Сержант, видя моё падение, кровожадно засопел, проламываясь прямиком через заросли. Но мой компьютер, оказывается, ещё не выключился
- Ты чего разлёгся, идиот?!!! – заорал он мне опять прямо в ухо – Вскакивай и беги, ещё сто раз удрать успеешь! – и я вскочил и побежал.
- Да что ж такое! – взвыл носорог – Ну, гадёныш, я ж тебя поймаю, все ноги вырву!
Но мои, пока ещё не выдранные ноги, уже вынесли меня на тропинку, прямо напротив бани.
- Куда? Налево, ни в коем случае! Там освещённый перрон и, наверное, полно народа. Только направо! По тропинке, через мостик, через дорогу, а там ищи свищи меня в наших закоулках!
Под кронами деревьев было очень темно, тропинка едва белела, но я здесь мог пробежать и с закрытыми глазами. Мостик из двух шпал я перемахнул, едва коснувшись его одной ногой, и уже через несколько метров вбежал в заросли высокой травы. И тут мне в голову пришла шальная мысль! Я не стал перебегать дорогу, а сделав три шага в самую гущу, упал и затаился. Трава была такая густая и высокая, что в ней и днём можно было надёжно спрятаться, а уж ночью, там хоть с фонарями ищи – бесполезно! Вот я и подумал – пускай сержант побегает в потёмках, а я пока полежу спокойно. Топот носорога был уже совсем близко.

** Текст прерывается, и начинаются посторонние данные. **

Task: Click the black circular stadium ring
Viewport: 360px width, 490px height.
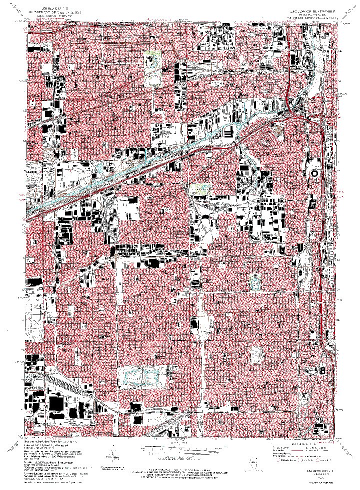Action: click(x=314, y=173)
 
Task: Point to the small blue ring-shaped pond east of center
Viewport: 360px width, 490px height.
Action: click(x=256, y=284)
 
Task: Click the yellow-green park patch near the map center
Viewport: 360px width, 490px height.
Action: click(x=198, y=188)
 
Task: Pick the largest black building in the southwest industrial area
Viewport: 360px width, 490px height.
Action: click(x=56, y=404)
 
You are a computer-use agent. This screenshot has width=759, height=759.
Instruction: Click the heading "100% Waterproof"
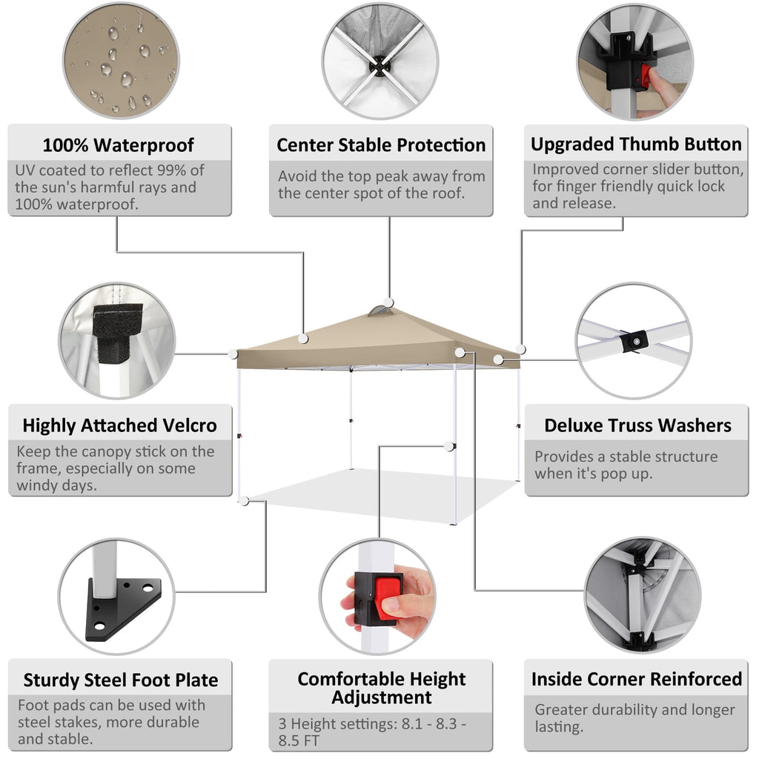119,145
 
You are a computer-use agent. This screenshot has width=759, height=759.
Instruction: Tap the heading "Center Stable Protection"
381,145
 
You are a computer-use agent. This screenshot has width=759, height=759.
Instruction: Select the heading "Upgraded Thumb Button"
636,144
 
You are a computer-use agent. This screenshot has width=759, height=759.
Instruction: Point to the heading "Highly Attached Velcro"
119,425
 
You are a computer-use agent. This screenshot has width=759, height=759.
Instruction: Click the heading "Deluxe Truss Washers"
637,425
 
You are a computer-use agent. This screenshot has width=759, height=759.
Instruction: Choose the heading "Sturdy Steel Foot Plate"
121,680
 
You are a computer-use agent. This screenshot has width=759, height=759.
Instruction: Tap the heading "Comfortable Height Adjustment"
381,688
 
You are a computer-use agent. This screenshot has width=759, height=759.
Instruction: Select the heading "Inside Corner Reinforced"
636,679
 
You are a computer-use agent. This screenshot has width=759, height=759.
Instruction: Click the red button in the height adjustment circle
387,598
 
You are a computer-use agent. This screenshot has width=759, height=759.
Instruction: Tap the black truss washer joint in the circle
634,340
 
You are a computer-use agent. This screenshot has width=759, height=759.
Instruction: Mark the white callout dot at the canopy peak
389,303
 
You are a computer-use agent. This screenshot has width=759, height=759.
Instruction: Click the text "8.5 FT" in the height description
296,740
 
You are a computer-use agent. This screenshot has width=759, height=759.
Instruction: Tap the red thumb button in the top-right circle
646,75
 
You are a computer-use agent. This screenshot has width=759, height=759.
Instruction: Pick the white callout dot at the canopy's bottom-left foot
244,501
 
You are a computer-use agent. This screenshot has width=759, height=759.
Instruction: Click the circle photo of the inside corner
641,595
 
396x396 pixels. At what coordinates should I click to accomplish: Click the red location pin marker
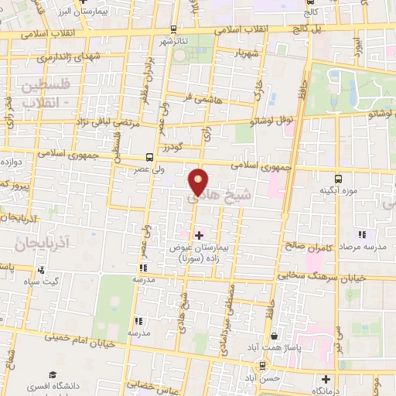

- А ведь сержант-то явно не местный, про канаву с мостиком может и не знать – зачем-то подумал я. И только я успел об этом подумать, наступила тишина. Она длилась всего пару секунд, но я успел расслышать изумлённо испуганное:
- Ох ёб…!
А потом, я услышал всплеск. Звук был такой, как будто что-то большое упало в огромный чан с киселём. И опять тишина.
- Вот это да! – подумал я – Как бы шею он там себе не сломал – но ту т же раздался то ли всхлип, то ли стон, то ли вздох.
- Слава Богу! Это он, стало быть, вынырнул сердешный.
Мыча что-то не членораздельное, носорог какое-то время ориентировался в новом для себя пространстве, а когда сообразил, с какой стороны прилетел, начал выбираться на берег. Он несколько раз поскальзывался и падал, но потом все-таки вылез. И сразу на берегу его начало чистить. Выворачивало сержанта капитально минут пять, а то и больше. Наконец, отплевавшись от всех головастиков, он отдышался, а потом выступил с пламенной речью. К кому эта речь была обращена, было для меня неразрешимой загадкой. Предположить, что сержант догадывался о том, что я нахожусь от него в каких-нибудь десяти метрах, было совершенно невозможно. Скорее всего, ему просто очень хотелось высказаться по поводу случившегося.
Первым делом, он сообщил, что очень хотел бы вступить в весьма близкие отношения с Волгоградским генералом, потом, не дав себе ни секунды отдыха, то же самое проделал с Михайловским полковником. Надругавшись над высоким начальством, любвеобильный сержант, разохотившись, буквально растлил «всю эту ё…ную Раковку» не пожалев ни стариков ни грудных младенцев. Но, разумеется, самым желанным во всём этом длинном списке был, конечно же, я. Слушая откровения сержанта, я живо вспомнил рисунки в привокзальном туалете и готов был целовать собственные ноги за то, что они унесли меня от этого маньяка и извращенца.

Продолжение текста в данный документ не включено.